Assignment: Output the records that follow, with every character intact.

=-=-=-=-=

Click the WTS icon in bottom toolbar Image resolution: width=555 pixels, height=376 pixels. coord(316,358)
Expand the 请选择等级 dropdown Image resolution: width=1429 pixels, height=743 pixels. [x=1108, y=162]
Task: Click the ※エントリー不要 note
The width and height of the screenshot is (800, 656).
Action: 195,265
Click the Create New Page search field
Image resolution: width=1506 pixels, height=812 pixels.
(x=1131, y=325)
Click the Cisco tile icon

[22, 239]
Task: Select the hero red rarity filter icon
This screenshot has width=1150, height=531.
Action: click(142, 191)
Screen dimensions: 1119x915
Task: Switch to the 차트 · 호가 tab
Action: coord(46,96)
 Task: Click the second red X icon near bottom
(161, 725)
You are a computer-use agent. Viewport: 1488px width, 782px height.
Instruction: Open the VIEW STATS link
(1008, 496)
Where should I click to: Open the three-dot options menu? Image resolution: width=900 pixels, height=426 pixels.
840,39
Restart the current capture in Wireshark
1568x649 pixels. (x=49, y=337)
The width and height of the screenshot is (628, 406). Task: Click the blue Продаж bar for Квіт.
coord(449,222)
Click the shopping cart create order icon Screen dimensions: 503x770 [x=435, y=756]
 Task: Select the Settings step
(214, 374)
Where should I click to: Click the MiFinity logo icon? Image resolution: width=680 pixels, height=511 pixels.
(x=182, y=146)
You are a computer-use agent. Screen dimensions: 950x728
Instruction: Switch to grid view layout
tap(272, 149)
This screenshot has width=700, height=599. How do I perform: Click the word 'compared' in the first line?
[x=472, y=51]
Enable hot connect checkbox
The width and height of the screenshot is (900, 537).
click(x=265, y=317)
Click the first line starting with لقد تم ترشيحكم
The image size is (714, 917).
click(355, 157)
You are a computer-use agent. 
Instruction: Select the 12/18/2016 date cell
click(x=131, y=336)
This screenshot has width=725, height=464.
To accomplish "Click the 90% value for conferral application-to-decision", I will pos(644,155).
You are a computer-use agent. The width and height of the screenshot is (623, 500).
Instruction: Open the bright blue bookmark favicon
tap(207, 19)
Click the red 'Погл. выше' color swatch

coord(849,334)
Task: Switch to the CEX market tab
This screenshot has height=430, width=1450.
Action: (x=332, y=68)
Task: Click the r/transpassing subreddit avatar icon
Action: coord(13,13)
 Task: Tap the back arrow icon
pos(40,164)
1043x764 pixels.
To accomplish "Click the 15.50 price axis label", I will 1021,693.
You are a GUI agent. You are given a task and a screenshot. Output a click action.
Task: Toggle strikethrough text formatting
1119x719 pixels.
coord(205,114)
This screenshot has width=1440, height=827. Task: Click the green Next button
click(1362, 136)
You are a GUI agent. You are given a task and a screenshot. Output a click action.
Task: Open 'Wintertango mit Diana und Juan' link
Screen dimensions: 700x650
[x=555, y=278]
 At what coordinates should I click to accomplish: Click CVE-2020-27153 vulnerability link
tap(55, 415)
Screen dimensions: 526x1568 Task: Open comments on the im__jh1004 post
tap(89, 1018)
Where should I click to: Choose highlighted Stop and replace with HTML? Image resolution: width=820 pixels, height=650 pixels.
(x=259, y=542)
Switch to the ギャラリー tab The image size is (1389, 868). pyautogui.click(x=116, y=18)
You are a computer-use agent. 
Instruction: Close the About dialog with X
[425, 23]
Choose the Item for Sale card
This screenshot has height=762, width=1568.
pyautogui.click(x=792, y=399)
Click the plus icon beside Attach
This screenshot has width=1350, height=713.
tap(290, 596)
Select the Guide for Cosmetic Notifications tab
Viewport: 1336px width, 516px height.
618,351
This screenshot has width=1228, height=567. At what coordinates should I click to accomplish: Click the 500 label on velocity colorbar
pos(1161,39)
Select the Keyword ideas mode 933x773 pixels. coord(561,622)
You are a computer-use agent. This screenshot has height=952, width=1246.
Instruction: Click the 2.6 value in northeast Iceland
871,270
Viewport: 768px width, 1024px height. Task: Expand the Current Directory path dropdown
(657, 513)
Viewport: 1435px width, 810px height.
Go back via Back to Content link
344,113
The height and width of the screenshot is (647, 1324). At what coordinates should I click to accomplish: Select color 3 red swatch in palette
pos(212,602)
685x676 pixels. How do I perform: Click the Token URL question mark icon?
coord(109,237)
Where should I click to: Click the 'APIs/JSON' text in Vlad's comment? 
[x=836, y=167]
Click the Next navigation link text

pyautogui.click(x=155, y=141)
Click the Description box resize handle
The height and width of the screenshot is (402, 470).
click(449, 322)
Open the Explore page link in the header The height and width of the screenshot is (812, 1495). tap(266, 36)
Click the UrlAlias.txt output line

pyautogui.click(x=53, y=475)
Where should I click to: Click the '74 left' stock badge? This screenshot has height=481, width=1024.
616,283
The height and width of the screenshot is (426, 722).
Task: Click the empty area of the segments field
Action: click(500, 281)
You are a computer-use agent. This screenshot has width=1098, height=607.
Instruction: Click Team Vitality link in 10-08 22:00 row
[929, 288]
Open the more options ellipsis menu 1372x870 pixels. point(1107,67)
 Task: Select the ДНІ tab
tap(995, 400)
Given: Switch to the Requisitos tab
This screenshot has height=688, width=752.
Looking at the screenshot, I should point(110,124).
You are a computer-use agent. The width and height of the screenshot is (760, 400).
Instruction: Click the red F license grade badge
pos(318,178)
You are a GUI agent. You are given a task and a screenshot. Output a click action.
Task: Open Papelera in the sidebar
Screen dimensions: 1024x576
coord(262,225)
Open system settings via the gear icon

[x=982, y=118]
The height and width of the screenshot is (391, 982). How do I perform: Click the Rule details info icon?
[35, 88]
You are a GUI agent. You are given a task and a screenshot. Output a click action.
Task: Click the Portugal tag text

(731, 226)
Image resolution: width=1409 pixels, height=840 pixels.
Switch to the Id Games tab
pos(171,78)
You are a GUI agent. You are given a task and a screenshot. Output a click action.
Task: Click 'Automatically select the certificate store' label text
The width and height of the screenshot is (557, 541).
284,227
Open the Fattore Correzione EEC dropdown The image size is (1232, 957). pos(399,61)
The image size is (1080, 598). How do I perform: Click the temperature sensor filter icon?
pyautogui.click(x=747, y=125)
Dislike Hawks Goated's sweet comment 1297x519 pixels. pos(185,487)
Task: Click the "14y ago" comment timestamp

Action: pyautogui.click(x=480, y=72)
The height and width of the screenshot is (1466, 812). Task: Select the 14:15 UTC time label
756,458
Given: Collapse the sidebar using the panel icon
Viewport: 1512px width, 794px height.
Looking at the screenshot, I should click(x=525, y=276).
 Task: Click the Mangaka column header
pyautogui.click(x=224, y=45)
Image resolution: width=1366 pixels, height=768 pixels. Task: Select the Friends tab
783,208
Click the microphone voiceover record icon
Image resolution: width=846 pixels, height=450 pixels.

=-=-=-=-=

Answer to this exercise:
Click the WTS icon in bottom toolbar Image resolution: width=555 pixels, height=376 pixels. coord(316,358)
Expand the 请选择等级 dropdown Image resolution: width=1429 pixels, height=743 pixels. [x=1108, y=162]
Task: Click the ※エントリー不要 note
The width and height of the screenshot is (800, 656).
Action: 195,265
Click the Create New Page search field
Image resolution: width=1506 pixels, height=812 pixels.
(x=1131, y=325)
Click the Cisco tile icon

[22, 239]
Task: Select the hero red rarity filter icon
This screenshot has width=1150, height=531.
Action: click(142, 191)
Screen dimensions: 1119x915
Task: Switch to the 차트 · 호가 tab
Action: coord(46,96)
 Task: Click the second red X icon near bottom
(161, 725)
You are a computer-use agent. Viewport: 1488px width, 782px height.
Instruction: Open the VIEW STATS link
(1008, 496)
Where should I click to: Open the three-dot options menu? Image resolution: width=900 pixels, height=426 pixels.
840,39
Restart the current capture in Wireshark
1568x649 pixels. (x=49, y=337)
The width and height of the screenshot is (628, 406). Task: Click the blue Продаж bar for Квіт.
coord(449,222)
Click the shopping cart create order icon Screen dimensions: 503x770 [x=435, y=756]
 Task: Select the Settings step
(214, 374)
Where should I click to: Click the MiFinity logo icon? Image resolution: width=680 pixels, height=511 pixels.
(x=182, y=146)
You are a computer-use agent. Screen dimensions: 950x728
Instruction: Switch to grid view layout
tap(272, 149)
This screenshot has width=700, height=599. How do I perform: Click the word 'compared' in the first line?
[x=472, y=51]
Enable hot connect checkbox
The width and height of the screenshot is (900, 537).
click(x=265, y=317)
Click the first line starting with لقد تم ترشيحكم
The image size is (714, 917).
click(355, 157)
You are a computer-use agent. 
Instruction: Select the 12/18/2016 date cell
click(x=131, y=336)
This screenshot has width=725, height=464.
To accomplish "Click the 90% value for conferral application-to-decision", I will pos(644,155).
You are a computer-use agent. The width and height of the screenshot is (623, 500).
Instruction: Open the bright blue bookmark favicon
tap(207, 19)
Click the red 'Погл. выше' color swatch

coord(849,334)
Task: Switch to the CEX market tab
This screenshot has height=430, width=1450.
Action: (x=332, y=68)
Task: Click the r/transpassing subreddit avatar icon
Action: coord(13,13)
 Task: Tap the back arrow icon
pos(40,164)
1043x764 pixels.
To accomplish "Click the 15.50 price axis label", I will 1021,693.
You are a GUI agent. You are given a task and a screenshot. Output a click action.
Task: Toggle strikethrough text formatting
1119x719 pixels.
coord(205,114)
This screenshot has width=1440, height=827. Task: Click the green Next button
click(1362, 136)
You are a GUI agent. You are given a task and a screenshot. Output a click action.
Task: Open 'Wintertango mit Diana und Juan' link
Screen dimensions: 700x650
[x=555, y=278]
 At what coordinates should I click to accomplish: Click CVE-2020-27153 vulnerability link
tap(55, 415)
Screen dimensions: 526x1568 Task: Open comments on the im__jh1004 post
tap(89, 1018)
Where should I click to: Choose highlighted Stop and replace with HTML? Image resolution: width=820 pixels, height=650 pixels.
(x=259, y=542)
Switch to the ギャラリー tab The image size is (1389, 868). pyautogui.click(x=116, y=18)
You are a computer-use agent. 
Instruction: Close the About dialog with X
[425, 23]
Choose the Item for Sale card
This screenshot has height=762, width=1568.
pyautogui.click(x=792, y=399)
Click the plus icon beside Attach
This screenshot has width=1350, height=713.
tap(290, 596)
Select the Guide for Cosmetic Notifications tab
Viewport: 1336px width, 516px height.
618,351
This screenshot has width=1228, height=567. At what coordinates should I click to accomplish: Click the 500 label on velocity colorbar
pos(1161,39)
Select the Keyword ideas mode 933x773 pixels. coord(561,622)
You are a computer-use agent. This screenshot has height=952, width=1246.
Instruction: Click the 2.6 value in northeast Iceland
871,270
Viewport: 768px width, 1024px height. Task: Expand the Current Directory path dropdown
(657, 513)
Viewport: 1435px width, 810px height.
Go back via Back to Content link
344,113
The height and width of the screenshot is (647, 1324). At what coordinates should I click to accomplish: Select color 3 red swatch in palette
pos(212,602)
685x676 pixels. How do I perform: Click the Token URL question mark icon?
coord(109,237)
Where should I click to: Click the 'APIs/JSON' text in Vlad's comment? 
[x=836, y=167]
Click the Next navigation link text

pyautogui.click(x=155, y=141)
Click the Description box resize handle
The height and width of the screenshot is (402, 470).
click(449, 322)
Open the Explore page link in the header The height and width of the screenshot is (812, 1495). tap(266, 36)
Click the UrlAlias.txt output line

pyautogui.click(x=53, y=475)
Where should I click to: Click the '74 left' stock badge? This screenshot has height=481, width=1024.
616,283
The height and width of the screenshot is (426, 722).
Task: Click the empty area of the segments field
Action: click(500, 281)
You are a computer-use agent. This screenshot has width=1098, height=607.
Instruction: Click Team Vitality link in 10-08 22:00 row
[929, 288]
Open the more options ellipsis menu 1372x870 pixels. point(1107,67)
 Task: Select the ДНІ tab
tap(995, 400)
Given: Switch to the Requisitos tab
This screenshot has height=688, width=752.
Looking at the screenshot, I should point(110,124).
You are a computer-use agent. The width and height of the screenshot is (760, 400).
Instruction: Click the red F license grade badge
pos(318,178)
You are a GUI agent. You are given a task and a screenshot. Output a click action.
Task: Open Papelera in the sidebar
Screen dimensions: 1024x576
coord(262,225)
Open system settings via the gear icon

[x=982, y=118]
The height and width of the screenshot is (391, 982). How do I perform: Click the Rule details info icon?
[35, 88]
You are a GUI agent. You are given a task and a screenshot. Output a click action.
Task: Click the Portugal tag text

(731, 226)
Image resolution: width=1409 pixels, height=840 pixels.
Switch to the Id Games tab
pos(171,78)
You are a GUI agent. You are given a task and a screenshot. Output a click action.
Task: Click 'Automatically select the certificate store' label text
The width and height of the screenshot is (557, 541).
284,227
Open the Fattore Correzione EEC dropdown The image size is (1232, 957). pos(399,61)
The image size is (1080, 598). How do I perform: Click the temperature sensor filter icon?
pyautogui.click(x=747, y=125)
Dislike Hawks Goated's sweet comment 1297x519 pixels. pos(185,487)
Task: Click the "14y ago" comment timestamp

Action: pyautogui.click(x=480, y=72)
The height and width of the screenshot is (1466, 812). Task: Select the 14:15 UTC time label
756,458
Given: Collapse the sidebar using the panel icon
Viewport: 1512px width, 794px height.
Looking at the screenshot, I should click(x=525, y=276).
 Task: Click the Mangaka column header
pyautogui.click(x=224, y=45)
Image resolution: width=1366 pixels, height=768 pixels. Task: Select the Friends tab
783,208
Click the microphone voiceover record icon
Image resolution: width=846 pixels, height=450 pixels.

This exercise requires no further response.